─── AVAILABLE DATA

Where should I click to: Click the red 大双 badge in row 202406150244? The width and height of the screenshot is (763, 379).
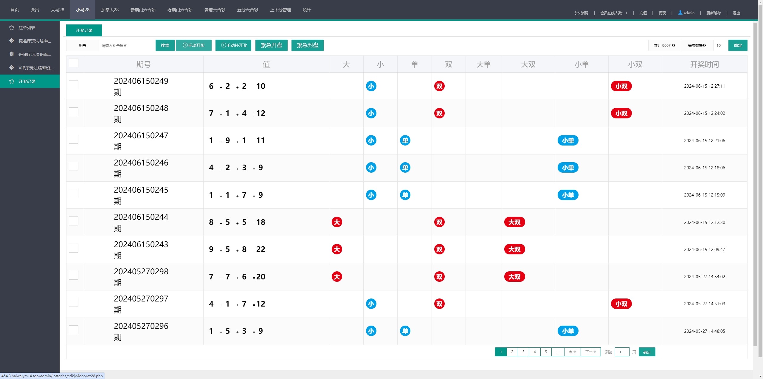(514, 222)
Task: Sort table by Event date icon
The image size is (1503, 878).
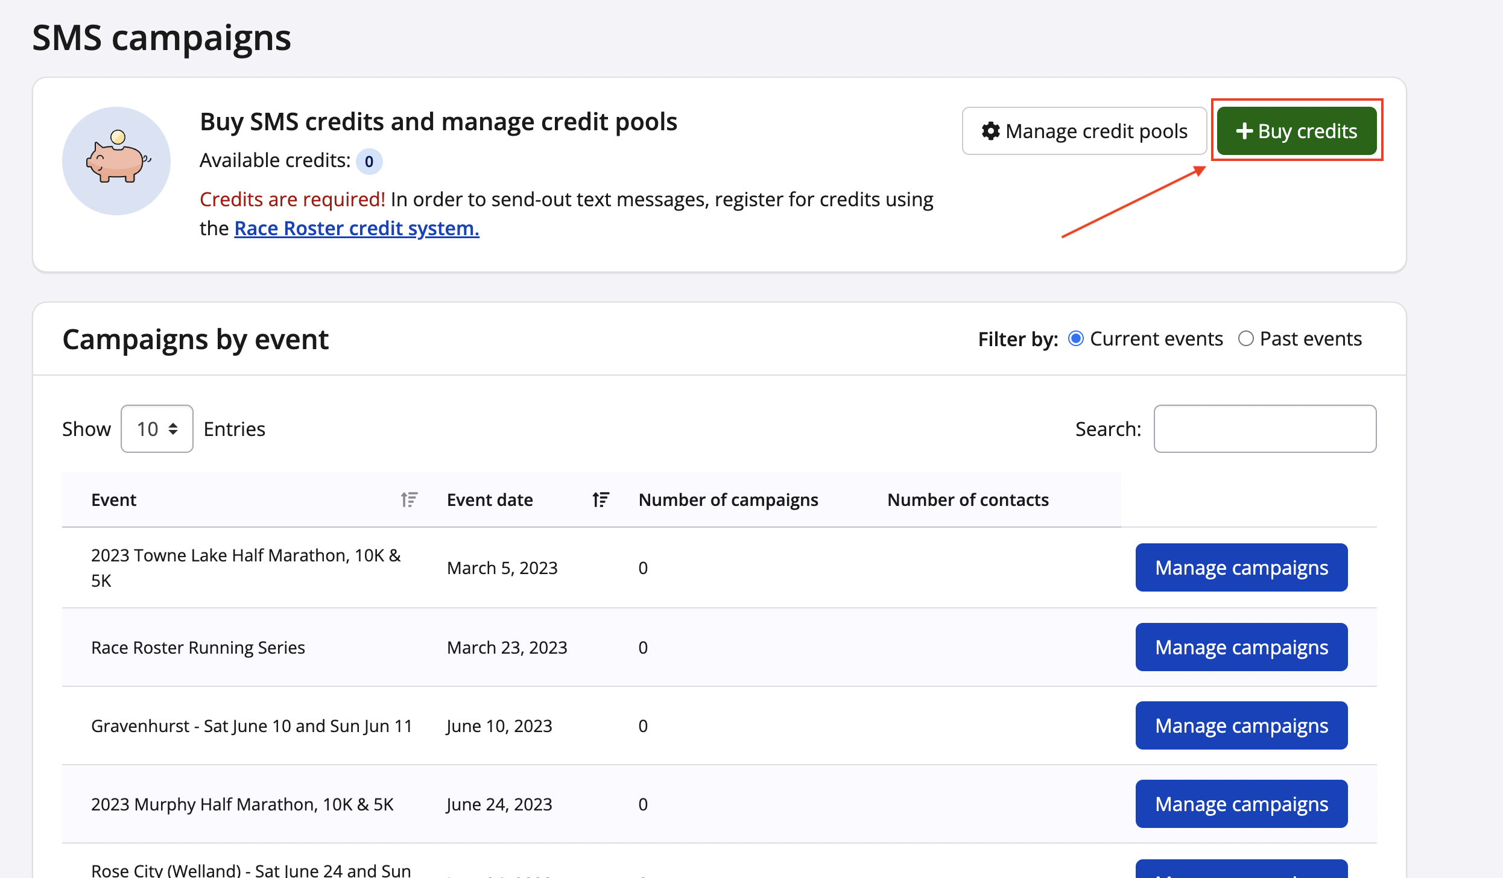Action: click(601, 500)
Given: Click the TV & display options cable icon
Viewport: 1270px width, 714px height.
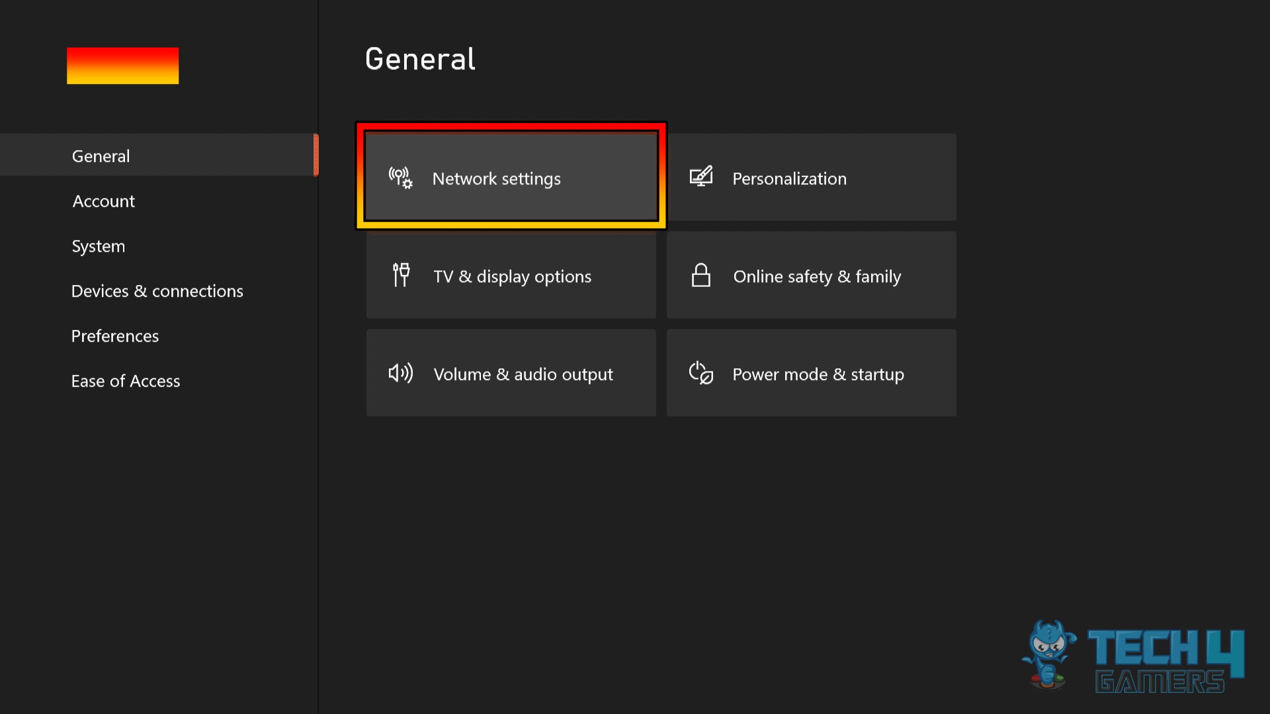Looking at the screenshot, I should [401, 275].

──────

Write the records above out again word for word, skipping each picture.

Where should I click to: Click the red 大双 badge in row 202406150244? The width and height of the screenshot is (763, 379).
(514, 222)
Task: Sort table by Event date icon
The image size is (1503, 878).
Action: click(601, 500)
Given: Click the TV & display options cable icon
Viewport: 1270px width, 714px height.
Looking at the screenshot, I should [401, 275].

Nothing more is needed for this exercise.